▶ [WHAT THE EXERCISE ASKS]:
Reproduce the records starting with the line that contains "Task: Zoom the" and going on through the line that contains "Enable MagentaTV checkbox", requests included, with -147 added to every coordinate in the answers.

▶ [DATA SECTION]:
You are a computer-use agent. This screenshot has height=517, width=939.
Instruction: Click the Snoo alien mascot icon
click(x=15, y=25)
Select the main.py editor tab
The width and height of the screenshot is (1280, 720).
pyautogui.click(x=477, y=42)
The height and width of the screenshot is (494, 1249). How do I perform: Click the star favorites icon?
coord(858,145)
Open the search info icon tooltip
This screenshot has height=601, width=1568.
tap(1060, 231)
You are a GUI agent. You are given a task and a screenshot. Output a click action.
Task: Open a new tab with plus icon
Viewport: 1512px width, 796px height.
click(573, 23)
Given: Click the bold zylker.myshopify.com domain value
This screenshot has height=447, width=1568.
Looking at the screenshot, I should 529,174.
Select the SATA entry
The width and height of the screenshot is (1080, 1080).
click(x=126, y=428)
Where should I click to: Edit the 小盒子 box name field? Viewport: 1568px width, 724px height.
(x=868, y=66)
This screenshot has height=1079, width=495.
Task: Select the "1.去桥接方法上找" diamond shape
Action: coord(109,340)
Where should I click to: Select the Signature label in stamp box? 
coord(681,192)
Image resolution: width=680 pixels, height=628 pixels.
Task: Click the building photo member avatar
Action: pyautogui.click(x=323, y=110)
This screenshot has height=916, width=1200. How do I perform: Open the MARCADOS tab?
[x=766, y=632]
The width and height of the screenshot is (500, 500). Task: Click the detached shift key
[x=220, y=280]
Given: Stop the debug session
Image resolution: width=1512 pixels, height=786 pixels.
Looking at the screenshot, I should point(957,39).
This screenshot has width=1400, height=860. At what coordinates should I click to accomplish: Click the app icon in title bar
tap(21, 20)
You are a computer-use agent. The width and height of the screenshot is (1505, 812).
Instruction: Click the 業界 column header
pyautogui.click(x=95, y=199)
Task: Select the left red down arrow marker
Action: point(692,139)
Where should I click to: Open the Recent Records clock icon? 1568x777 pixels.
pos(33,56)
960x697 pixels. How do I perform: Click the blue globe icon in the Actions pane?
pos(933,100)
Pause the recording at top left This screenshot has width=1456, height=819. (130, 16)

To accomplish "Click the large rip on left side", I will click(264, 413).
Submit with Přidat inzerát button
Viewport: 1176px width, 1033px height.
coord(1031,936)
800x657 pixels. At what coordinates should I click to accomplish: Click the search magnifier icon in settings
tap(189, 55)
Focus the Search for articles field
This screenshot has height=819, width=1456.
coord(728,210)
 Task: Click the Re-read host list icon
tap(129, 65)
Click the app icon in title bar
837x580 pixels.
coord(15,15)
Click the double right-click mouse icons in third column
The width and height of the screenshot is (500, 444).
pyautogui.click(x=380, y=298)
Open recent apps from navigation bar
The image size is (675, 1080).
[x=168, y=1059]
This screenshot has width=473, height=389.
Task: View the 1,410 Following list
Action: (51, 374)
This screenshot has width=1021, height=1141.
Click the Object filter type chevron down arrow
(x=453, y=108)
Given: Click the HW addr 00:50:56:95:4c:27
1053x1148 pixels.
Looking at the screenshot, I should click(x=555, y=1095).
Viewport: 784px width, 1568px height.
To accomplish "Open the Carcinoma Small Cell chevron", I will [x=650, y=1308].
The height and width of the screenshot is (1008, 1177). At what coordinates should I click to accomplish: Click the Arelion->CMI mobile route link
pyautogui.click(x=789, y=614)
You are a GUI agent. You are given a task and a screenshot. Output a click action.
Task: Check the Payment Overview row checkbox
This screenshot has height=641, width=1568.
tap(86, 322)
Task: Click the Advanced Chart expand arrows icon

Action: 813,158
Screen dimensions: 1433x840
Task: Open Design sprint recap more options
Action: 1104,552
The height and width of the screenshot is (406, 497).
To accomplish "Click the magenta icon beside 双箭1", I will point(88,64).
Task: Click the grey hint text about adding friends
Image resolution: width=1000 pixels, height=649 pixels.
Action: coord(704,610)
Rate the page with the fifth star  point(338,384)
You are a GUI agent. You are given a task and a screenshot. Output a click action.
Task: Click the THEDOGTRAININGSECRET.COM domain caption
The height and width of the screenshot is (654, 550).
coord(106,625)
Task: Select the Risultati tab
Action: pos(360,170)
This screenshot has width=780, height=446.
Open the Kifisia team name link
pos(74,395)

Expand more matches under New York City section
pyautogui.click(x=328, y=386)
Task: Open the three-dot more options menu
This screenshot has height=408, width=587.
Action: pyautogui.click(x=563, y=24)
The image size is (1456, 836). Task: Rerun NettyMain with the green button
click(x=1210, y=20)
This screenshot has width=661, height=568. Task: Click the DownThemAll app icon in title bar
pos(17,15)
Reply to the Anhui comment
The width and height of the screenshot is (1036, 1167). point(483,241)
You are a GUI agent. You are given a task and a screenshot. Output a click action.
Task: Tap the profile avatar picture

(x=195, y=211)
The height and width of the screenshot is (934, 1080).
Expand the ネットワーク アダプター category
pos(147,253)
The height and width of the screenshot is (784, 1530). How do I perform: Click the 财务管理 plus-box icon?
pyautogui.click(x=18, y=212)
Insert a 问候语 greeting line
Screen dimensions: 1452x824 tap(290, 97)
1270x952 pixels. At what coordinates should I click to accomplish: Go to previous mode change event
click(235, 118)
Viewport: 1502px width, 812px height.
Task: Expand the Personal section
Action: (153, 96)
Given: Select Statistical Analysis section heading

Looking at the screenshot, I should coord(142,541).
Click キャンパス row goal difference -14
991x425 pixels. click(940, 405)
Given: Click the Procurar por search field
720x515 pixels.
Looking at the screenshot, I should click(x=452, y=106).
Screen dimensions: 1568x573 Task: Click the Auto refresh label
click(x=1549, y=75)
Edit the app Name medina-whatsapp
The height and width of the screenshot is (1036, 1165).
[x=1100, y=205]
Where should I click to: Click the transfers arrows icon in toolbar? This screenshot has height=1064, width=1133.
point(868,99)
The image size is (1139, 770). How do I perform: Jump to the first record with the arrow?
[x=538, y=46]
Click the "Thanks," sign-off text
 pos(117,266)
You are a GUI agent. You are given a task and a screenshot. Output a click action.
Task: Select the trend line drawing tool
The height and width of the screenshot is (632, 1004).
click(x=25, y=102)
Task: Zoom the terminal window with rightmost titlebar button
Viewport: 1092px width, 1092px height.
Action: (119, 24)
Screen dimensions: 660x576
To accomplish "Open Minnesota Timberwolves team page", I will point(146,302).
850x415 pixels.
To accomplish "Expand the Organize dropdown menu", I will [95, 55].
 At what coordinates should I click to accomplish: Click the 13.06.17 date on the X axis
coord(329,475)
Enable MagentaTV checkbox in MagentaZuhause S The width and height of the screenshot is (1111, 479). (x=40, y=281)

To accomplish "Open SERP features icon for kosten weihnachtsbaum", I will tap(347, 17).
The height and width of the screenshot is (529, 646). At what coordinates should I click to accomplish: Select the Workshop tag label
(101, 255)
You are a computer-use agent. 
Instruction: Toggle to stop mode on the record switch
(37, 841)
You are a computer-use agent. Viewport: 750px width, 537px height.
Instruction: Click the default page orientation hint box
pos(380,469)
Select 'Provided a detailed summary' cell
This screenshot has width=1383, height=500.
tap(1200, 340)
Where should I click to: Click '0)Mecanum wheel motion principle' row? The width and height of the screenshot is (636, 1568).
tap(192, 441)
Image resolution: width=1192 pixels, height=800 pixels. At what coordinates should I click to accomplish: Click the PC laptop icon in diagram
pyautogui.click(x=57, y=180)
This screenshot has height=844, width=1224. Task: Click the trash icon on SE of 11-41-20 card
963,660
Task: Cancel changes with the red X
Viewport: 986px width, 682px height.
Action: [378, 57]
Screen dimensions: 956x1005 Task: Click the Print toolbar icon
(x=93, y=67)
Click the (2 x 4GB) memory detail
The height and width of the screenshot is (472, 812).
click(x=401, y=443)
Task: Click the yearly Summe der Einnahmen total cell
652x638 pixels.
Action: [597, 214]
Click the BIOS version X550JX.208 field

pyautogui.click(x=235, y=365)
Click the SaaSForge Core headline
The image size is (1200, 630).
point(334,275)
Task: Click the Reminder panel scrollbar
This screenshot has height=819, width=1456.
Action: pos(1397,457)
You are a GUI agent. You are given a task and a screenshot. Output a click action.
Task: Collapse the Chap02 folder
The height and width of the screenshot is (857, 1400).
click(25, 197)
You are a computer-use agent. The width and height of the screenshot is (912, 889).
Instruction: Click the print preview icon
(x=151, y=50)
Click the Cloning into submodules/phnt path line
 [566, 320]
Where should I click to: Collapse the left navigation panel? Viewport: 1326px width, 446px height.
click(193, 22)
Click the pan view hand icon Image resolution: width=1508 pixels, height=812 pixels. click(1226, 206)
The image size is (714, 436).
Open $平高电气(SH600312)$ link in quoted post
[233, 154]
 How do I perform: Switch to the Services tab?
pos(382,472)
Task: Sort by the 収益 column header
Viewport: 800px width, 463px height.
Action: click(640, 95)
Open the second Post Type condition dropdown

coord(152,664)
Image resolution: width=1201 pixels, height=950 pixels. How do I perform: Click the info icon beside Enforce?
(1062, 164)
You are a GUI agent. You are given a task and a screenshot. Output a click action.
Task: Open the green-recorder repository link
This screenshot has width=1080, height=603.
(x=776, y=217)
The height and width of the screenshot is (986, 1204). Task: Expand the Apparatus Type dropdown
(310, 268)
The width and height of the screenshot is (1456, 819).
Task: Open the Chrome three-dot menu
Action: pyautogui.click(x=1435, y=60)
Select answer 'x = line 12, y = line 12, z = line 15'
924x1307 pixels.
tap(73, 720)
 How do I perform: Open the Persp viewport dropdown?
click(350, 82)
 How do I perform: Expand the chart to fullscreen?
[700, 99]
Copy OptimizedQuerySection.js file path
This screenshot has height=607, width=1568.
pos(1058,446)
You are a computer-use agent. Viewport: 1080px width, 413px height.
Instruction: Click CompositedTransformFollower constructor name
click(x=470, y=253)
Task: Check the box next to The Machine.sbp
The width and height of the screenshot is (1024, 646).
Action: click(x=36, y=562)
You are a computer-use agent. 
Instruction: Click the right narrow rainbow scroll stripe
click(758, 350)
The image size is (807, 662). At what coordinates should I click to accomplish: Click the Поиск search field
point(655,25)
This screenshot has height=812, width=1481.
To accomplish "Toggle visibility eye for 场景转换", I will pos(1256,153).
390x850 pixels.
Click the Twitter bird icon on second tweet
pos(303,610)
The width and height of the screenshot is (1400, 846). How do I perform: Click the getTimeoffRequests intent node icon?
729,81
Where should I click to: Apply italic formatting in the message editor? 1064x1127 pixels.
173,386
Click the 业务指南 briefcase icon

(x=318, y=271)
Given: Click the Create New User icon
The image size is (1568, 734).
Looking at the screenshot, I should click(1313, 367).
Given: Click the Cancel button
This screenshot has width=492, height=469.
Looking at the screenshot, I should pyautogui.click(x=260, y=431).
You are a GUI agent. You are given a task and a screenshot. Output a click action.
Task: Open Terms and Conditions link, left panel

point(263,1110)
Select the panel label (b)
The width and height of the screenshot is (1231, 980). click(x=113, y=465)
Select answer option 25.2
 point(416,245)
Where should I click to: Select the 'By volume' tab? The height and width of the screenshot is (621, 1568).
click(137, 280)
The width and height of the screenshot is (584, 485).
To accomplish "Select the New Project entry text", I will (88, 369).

▶ [THE COMPLETED TASK]:
Task: Zoom the terminal window with rightmost titlebar button
Viewport: 1092px width, 1092px height.
Action: (-28, -123)
Screen dimensions: 660x576
To accomplish "Open Minnesota Timberwolves team page", I will point(-1,155).
850x415 pixels.
To accomplish "Expand the Organize dropdown menu", I will [-52, -92].
 At what coordinates should I click to accomplish: Click the 13.06.17 date on the X axis
coord(182,328)
Enable MagentaTV checkbox in MagentaZuhause S The width and height of the screenshot is (1111, 479). (x=-107, y=134)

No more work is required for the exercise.